Distributed key-value store indexing
Distributed key-value stores present an interesting alternative to some of the functionality relational databases are commonly employed for. Advantages include improved performance, easy replication, horizontal scaling and redundancy.
By nature, key value stores offer one way of retrieving data, by some sort of primary key which uniquely identifies each entry. But what about queries that require more elaborate input in order to collect relevant entries? Full text search engines like Sphinx and Lucence do exactly this and when used in conjunction with a database will query their indexes and return a collection of ids which are then used to retrieve the results from the database. Full text search engines support indexing data sources other than RDBMSs, so there's no reason why one couldn't index a distributed key-value store.
Here, we'll look at how we can integrate Sphinx with MemcacheDB, a distributed key-value store which conforms to the memcached protocol and uses Berkeley DB as its storage back-end.
Sphinx comes with an xmlpipe2 datasource, a generic XML interface aimed at simplifying custom integration. What this means is that our application can transform content from MemcacheDB into this format and feed it to Sphinx for indexing. The highlighted lines from the following Sphinx configuration instruct Sphinx to use the xmlpipe2
source type and invoke the ruby /app/lib/sphinxpipe.rb
script in order to retrieve the data to index.
# sphinx.conf source products_src { type = xmlpipe2 xmlpipe_command = ruby /app/lib/sphinxpipe.rb } index products { source = products_src path = /app/sphinx/data/products docinfo = extern mlock = 0 morphology = stem_en min_word_len = 1 charset_type = utf-8 enable_star = 1 html_strip = 0 } indexer { mem_limit = 256M } searchd { port = 3312 log = /app/sphinx/log/searchd.log query_log = /app/sphinx/log/query.log read_timeout = 5 max_children = 30 pid_file = /app/sphinx/searchd.pid max_matches = 10000 seamless_rotate = 1 preopen_indexes = 0 unlink_old = 1 }
Following is a Product class. Each product instance can present itself as xmlpipe2
data. The class itself gets the entire product catalog as a xmlpipe2
data source. It also has a search
method used for querying Sphinx and retrieving matched products from MemcacheDB. Finally, there's a bootstrap
method for populating the store with some example data.

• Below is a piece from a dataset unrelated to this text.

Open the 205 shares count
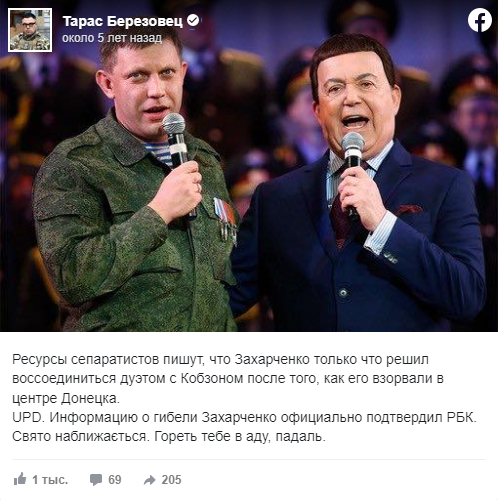 coord(171,480)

# product.rb require "rubygems" require "xml/libxml" require "memcached" require "riddle" class Product attr_reader :id MEM = Memcached.new('localhost:21201') def initialize(id, title) @id, @title = id, title end def to_sphinx_doc sphinx_document = XML::Node.new('sphinx:document') sphinx_document['id'] = @id sphinx_document << title = XML::Node.new('title') title << @title sphinx_document end # Query sphinx and load products with matched ids from MemcacheDB def self.search(query) client = Riddle::Client.new client.match_mode = :any client.max_matches = 10_000 results = client.query(query, 'products') ids = results[:matches].map {|m| m[:doc].to_s} MEM.get(ids) if ids.any? end # Load all products from MemcacheDB and convert them to xmlpipe2 data def self.sphinx_datasource docset = XML::Document.new.root = XML::Node.new("sphinx:docset") docset << sphinx_schema = XML::Node.new("sphinx:schema") sphinx_schema << sphinx_field = XML::Node.new('sphinx:field') sphinx_field['name'] = 'title' keys = MEM.get('product_keys') products = MEM.get(keys) products.each { |id, product| docset << product.to_sphinx_doc } %(<?xml version="1.0" encoding="utf-8"?>\n#{docset}) end # Create a some products and store them in MemcacheDB def self.bootstrap product_ids = ('1'..'5').to_a.inject([]) do |ids, id| product = Product.new(id, "product #{id}") MEM.set(product.id, product) ids << id end MEM.set('product_keys', product_ids) end end
The sphinxpipe.rb
script looks like this.
# sphinxpipe.rb Product.bootstrap puts Product.sphinx_datasource
With MemcacheDB (or even memcached for the purpose of this example) running, we can tell Sphinx to create an index of products by invoking indexer --all -c sphinx.conf
and then start the search daemon - searchd -c sphinx.conf
. Now we're ready to start querying the index and retrieving results from the distributed store.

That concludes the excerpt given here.